O mais recente filme realizado por Tim Burton, "A Casa da Senhora Peregrine para Crianças Peculiares"/"Miss Peregrine's Home for Peculiar Children" (2016), é mais uma maravilhosa invenção criativa do cineasta, em que ele volta a dar largas à sua fantasia.
Partindo da actualidade na Florida entre neto, Jake/Asa Butterfield, e avô, Abe Portman/Terence Stamp, o filme vai parar ao País de Gales onde se situa a casa do título, em ruínas, onde o primeiro entra no vórtice do tempo dos seus habitantes, hoje mortos mas em 1943, dia 3 de Setembro, vivos e repetindo diariamente o mesmo ritual até Miss Peregrine/Eva Green fazer recuar a bomba largada sobre ela até à sua origem aérea. O tempo pára e a vida recomeça no dia seguinte.
Os jovens habitantes da casa são todos eles poderosamente cativantes, o que anima bonecos inanimados fazendo-os mover como marionetas, o que projecta os seus sonhos através de um olho e Emma Bloom/Ella Prunell que mergulha na água com botas de chumbo.
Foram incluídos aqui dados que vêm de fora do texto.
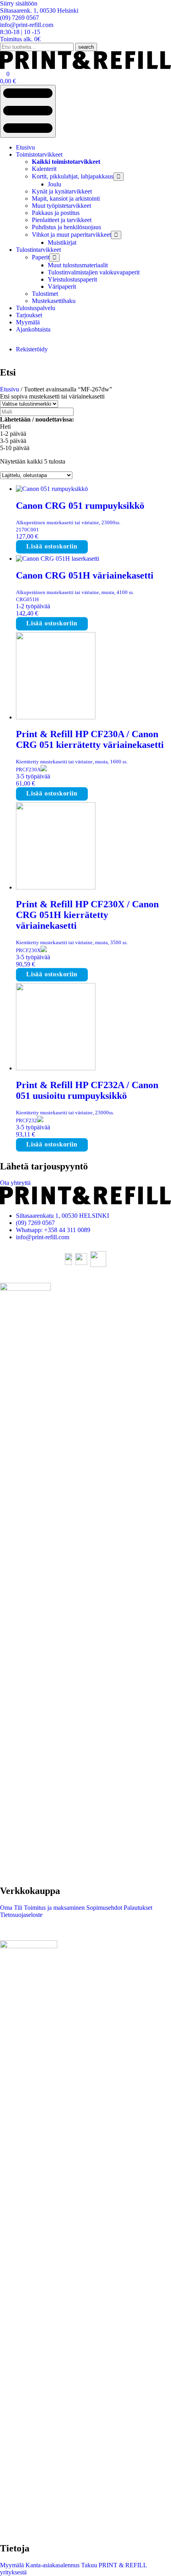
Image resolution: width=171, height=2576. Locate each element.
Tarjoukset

Entretanto a vida "normal" dos pais "normais" de Jake prossegue, enquanto a casa é submetida às investidas dos "sem alma" sob o comando do malvado Barron/Samuel L. Jackson, senhor de um outro vórtice do tempo, que transforma Miss Peregrine num pássaro pondo assim fim ao vórtice dela.
Em Blackpool as coisas evoluem fantasticamente num luna-parque onde, a partir de um comboio-fantasma, as crianças vencem os "sem alma" - a cena em que os esqueletos se tornam visíveis está muito boa - e Miss Peregrine volta ao seu corpo para se transformar de novo em ave, enquanto a pequena Olive/Lauren McCrostie morre e a um beijo ressuscita. No final Jake reencontra o avô vivo na Florida antes de partir para junto de Emma no barco em que embarcam em Blackpool rumo ao vórtice de Miss Peregrine.
Confrontando os vivos sem morte com os mortos sem alma num conto fantástico com alusão à II Guerra Mundial em que Abe, que contara a história de Miss Peregrine ao neto, participou, Tim Burton constrói um combate delicioso com comparsas vários e cenas delirantes, que anima uma história que poderia parecer mortiça mas as peripécias diversas animam. Nada de mais espantosamente belo do que a transformação da protagonista em ave, em momentos, tal como a projecção dos sonhos e a colecção de olhos de Barron, de puro delírio visual surrealista.
Com argumento de Jane Goldman baseado em novela de Ransom Riggs, fotografia muito boa de Bruno Delbonnel e montagem hábil de Chris Lebenzon, este "A Casa da Senhora Peregrine para Crianças Peculiares" beneficia com o 3D sem que este lhe seja essencial, mas é também enriquecido por surpreendentes aparições em efémeros papéis secundários de Judi Dench, Rupert Everett e Allison Janney. A música inclui grandes escolhas (Flanagan and Allen, John Anthony, Paloma Faith, Tom Higham, Glenn Miller, Tchaikovski, Florence+The Machine) que se revelam acertadas, e o genérico de fim sobre fotografias está bem visto num filme em que se destacam sobretudo os efeitos visuais e a animação com recurso a técnicas antigas e actuais.
Tim Burton mantém-se ao seu melhor nível (com uma ou outra pequena desatenção de pormenor) neste sonho surrealista, confirmando-se como um dos mais destacados realizadores americanos da sua geração - sobre o cineasta, ver "Um artista americano", de 24 de Maio de 2012, "Um artista de sonho", de 21 de Outubro de 2012, e "Nada ao acaso", de 14 de Fevereiro de 2015.